Quatrième de couv' : Berlin, fin des années 1920. Martha Wolg, une jeune veuve juive, vit dans les faubourgs, au milieu des jardins ouvriers et des lotissements tristes. Un soir, sa fille Ursa disparaît. Le lendemain, elle retrouve son corps inanimé dans un terrain vague : l'enfant a été violée. Quelques jours plus tard, à l'hôpital, incapable de supporter la vision de ce corps terrorisé et prostré, Martha empoisonne Ursa. Puis, pour survivre aux souvenirs et surmonter l'immonde, elle va chercher à venger son enfant. Gertrud Kolmar dresse le portrait d'une époque à travers celui d'une femme désespérée. Une fable d'une lucidité tragique qui résonne comme un prélude à la folie meurtrière du régime nazi.

Acheté sur les précieuses recommandations de mon magazine fétiche Lire, j'avais commencé ce bouquin sur les chapeaux de roue. Et puis là, depuis cinq jours, je n'en ai pas lu une ligne. C'est marrant.
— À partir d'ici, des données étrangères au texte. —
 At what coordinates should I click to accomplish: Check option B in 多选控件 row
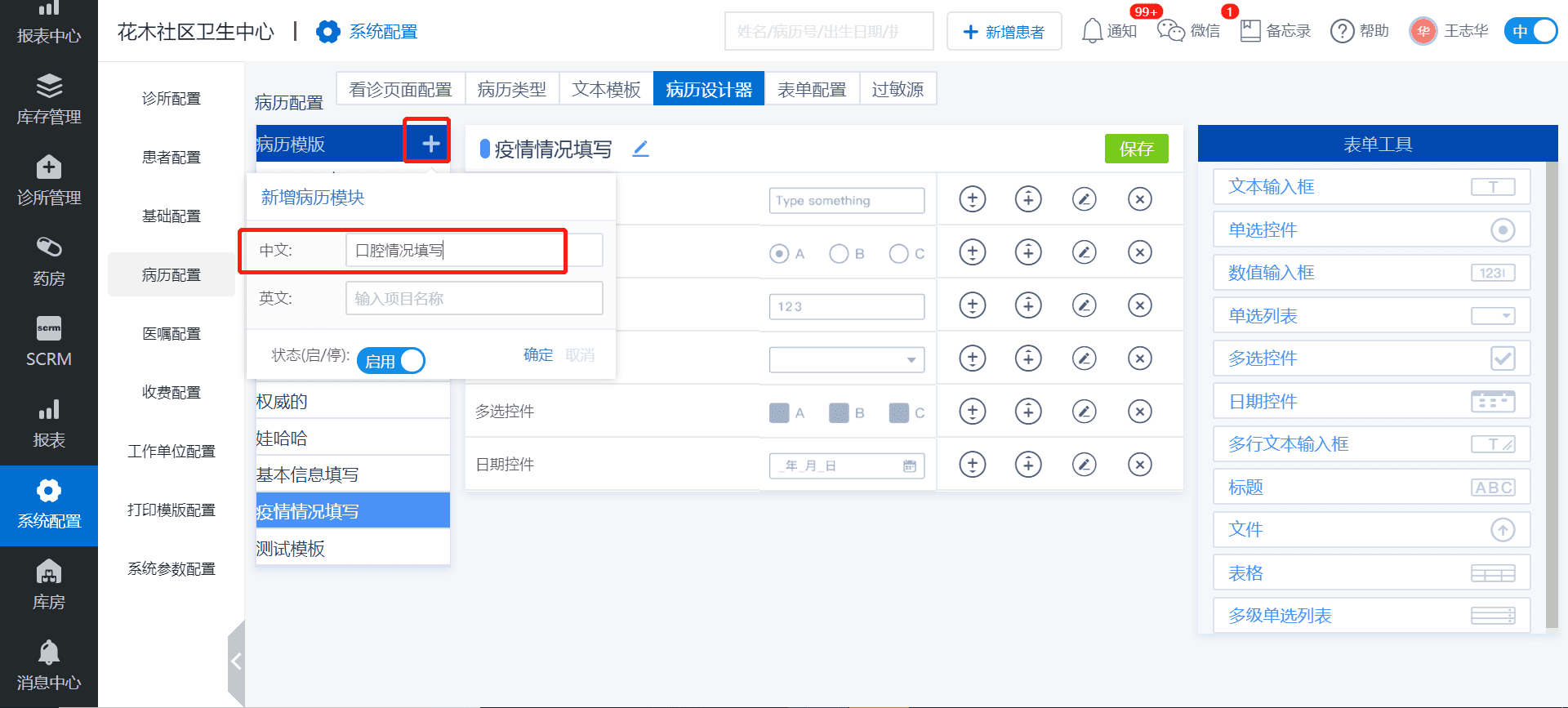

Enfin, non pas tellement à vrai dire, ceci expliquant peut-être celà.

Je vous ferai grâce des extraits pour cette fois.

Je ne connaissais pas cette collection mais j'adore les couvertures.

A retenir : malgré mon penchant pour les larmes, toutes les histoires tristes ne sont pas bonnes à lire... ni à écrire d'ailleurs.